Country Counsel: The outcome of the general election will go a long way toward determining the handling of these sunsets.

March 22, 2024

2 Min Read
Concept for the payment of taxes with scissors cutting paper
SUNSET CLAUSES: The Tax Cuts and Jobs Act includes built-in sunset clauses that will expire at a predetermined date, unless changed or extended by Congress and the White House. mizar_21984/Getty Images

by Ryan Conklin

Whether it is primary ads, campaign events or news coverage, by now you have undoubtedly determined that 2024 is a general election year. While there are a host of issues confronting the candidates, I am going to focus on one that is staying under the radar: taxes.

Rewind back to 2017, when a Republican Congress and President Donald Trump enacted the Tax Cuts and Jobs Act. To pass the law, several provisions included built-in sunset clauses. This means those provisions will expire at a predetermined date, unless changed or extended by Congress and the White House.

Some of the sunset-prone sections include:

  • income and corporate tax rates

  • rules for special deductions and the standard deduction

  • the estate tax exemption amount

  • depreciation

If allowed to sunset, these tax benefits will expire altogether or revert to pre-2017 tax law.

Looking back to my constitutional law class, the power to tax is vested in Congress alone. This means that a president cannot unilaterally change the Internal Revenue Code. It takes both houses of Congress and the president to approve tax changes.

The outcome of the upcoming general election will go a long way toward determining the handling of these sunsets. Engaging candidates on these issues is essential to ensure smart tax policy comes out of Washington, D.C.

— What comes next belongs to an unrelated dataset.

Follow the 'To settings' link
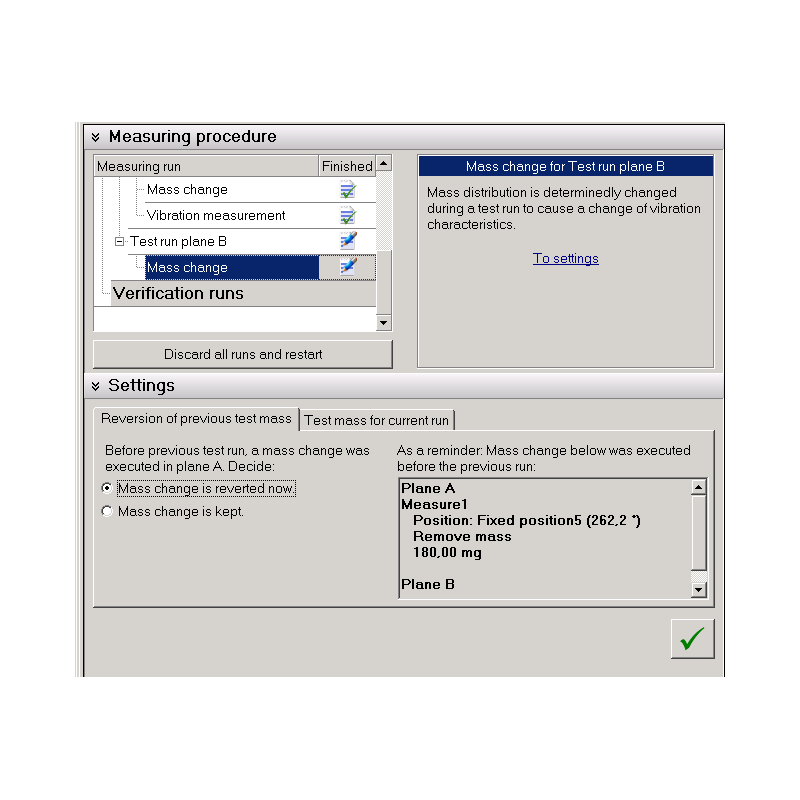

Specifically, when discussing tax issues, take the time to thoroughly research platforms, proposals and potential solutions. For example, if a candidate proposes the complete elimination of estate taxes, it is possible that the elimination of stepped-up tax basis may follow. This could be damaging to farms of all sizes. Promotion of specific legislation, such as the Preserving Family Farms Act of 2023, is also a worthwhile endeavor.

Furthermore, the impact of these sunsets could have widespread ramifications on your tax planning. Personal income taxes, corporate taxes and estate tax impacts are all in play. This could require advanced planning for many farms and families, more advanced than the customary year-end meetings.

With estate tax planning in particular, families that are at risk of a taxable estate need to start working with their professional team immediately. Estate planners, accountants, financial advisers and other professionals are likely to be busy leading up to the sunset.

The threat of negative tax changes coupled with a down farm economy can deliver a potent one-two punch to farm families across the country. With the breadth of issues facing candidates, be sure to keep taxes on your mind as the election cycle heats up.

Conklin is an attorney and owner of Wright & Moore Law Co. LPA.